Texte:
+ + + + + + +

Leçons de la grève dans la construction

Sur qui compter vraiment ?

Sur ceux qui ne se défilent pas !

Tribune libre

Une des conséquences de la situation de subalterne des Québécois dans le Canada se manifeste dans une sorte d’attitude de « détestation de soi ». Est propagé dans bien des média du Québec ce genre de mépris pour eux-mêmes que plusieurs expriment ouvertement et dont l’amplitude est sur-utilisée par la droite pour que rien ne change vraiment au Canada, au Québec ou dans le monde. Cela revient à une stratégie suicidaire de ce courant politique pour maintenir un statu quo morbide sur la question nationale en particulier.
Il existe cependant au sein de notre peuple des gens, des institutions, qui « ne lâchent rien » et qui constituent une sorte de colonne vertébrale nationale.
Quand les ouvriers de la construction se sont unis autour de leurs appareils syndicaux à 175,000 pour se défendre contre des reculs que voulait leur imposer le patronat de ce secteur, il y a eu, particulièrement dans les média à grand tirage, une levée de boucliers d’une rare unanimité pour susciter le doute sur les intentions réelles des syndicats : ils n’auraient voulu que redorer leur image.
De plus, ceux qui souhaitaient prendre possession d’une maison récemment acquise pour le 1er juillet seraient littéralement jetés à la rue. Les « dommages collatéraux » (selon les dernières expressions des guerres de l’OTAN), allaient se multiplier pour la population. Même notre bon maire Labeaume de la Ville de Québec suggérait fortement à Madame Marois devant les caméras d’y aller d’une loi spéciale pour sauver sa réputation de « bon gestionnaire ». Sinon c’était la poursuite devant les tribunaux ! Il est devenu nerveux et a jeté encore une fois son venin contre les syndicats et le gouvernement du PQ.
Tout d’un coup, tous les problèmes du Québec se résoudraient si les ouvriers, pourtant unis et respectant les mots d’ordre syndicaux, acceptaient de briser les lignes de piquetage. Quelques-uns, naïfs, l’ont fait mais la plupart des chantiers restaient complètement vides, même sous le regard enquêteur de certains journalistes. Les dirigeants syndicaux ne s’en ont pas réellement alarmés parce qu’ils savaient que certains employeurs avaient peut-être intimidé leurs salariés en faisant valoir « qu’ils pourraient bien oublier leur numéro de téléphone dans le futur pour le rappel au travail ».
Finalement, au fil des jours le PQ s’est trouvé devant une conjoncture où il ne pouvait plus reculer sans mettre en péril une certaine tolérance de l’Alliance face à ses hésitations. On a donc reporté de jour en jour le recours à une loi spéciale devant la mobilisation massive des troupes syndicales, devant leur discipline et leur unité dans l’action.

+ + + + + + +

Données:
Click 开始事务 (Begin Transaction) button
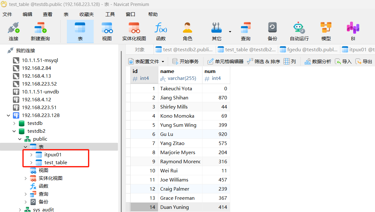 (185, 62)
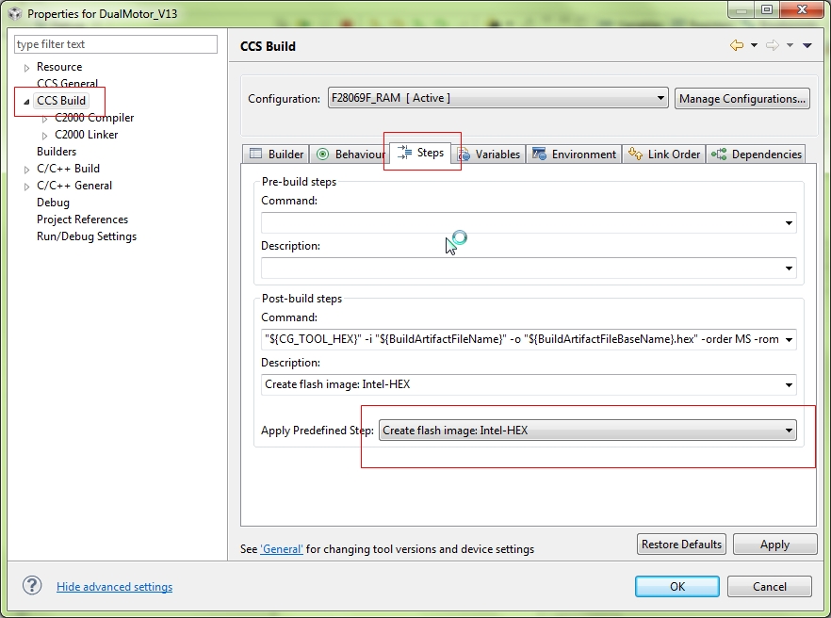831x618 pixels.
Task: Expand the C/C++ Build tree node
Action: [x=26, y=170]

+ + + + + + +

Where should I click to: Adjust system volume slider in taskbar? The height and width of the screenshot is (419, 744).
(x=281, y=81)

+ + + + + + +

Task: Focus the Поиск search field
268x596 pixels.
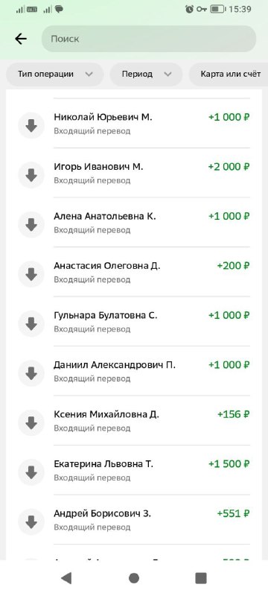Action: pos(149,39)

+ + + + + + +

Consignes:
A. Dans le texte sur la grève dans la construction, qui suggérait à Madame Marois d'adopter une loi spéciale ?
B. Retranscrivez tout le passage du texte sur la grève dans la construction, de « Tribune libre » jusqu'à « nationale en particulier. ».

Réponses dans l'ordre:
A. Le maire Labeaume, de la Ville de Québec.

B.
Tribune libre

Une des conséquences de la situation de subalterne des Québécois dans le Canada se manifeste dans une sorte d’attitude de « détestation de soi ». Est propagé dans bien des média du Québec ce genre de mépris pour eux-mêmes que plusieurs expriment ouvertement et dont l’amplitude est sur-utilisée par la droite pour que rien ne change vraiment au Canada, au Québec ou dans le monde. Cela revient à une stratégie suicidaire de ce courant politique pour maintenir un statu quo morbide sur la question nationale en particulier.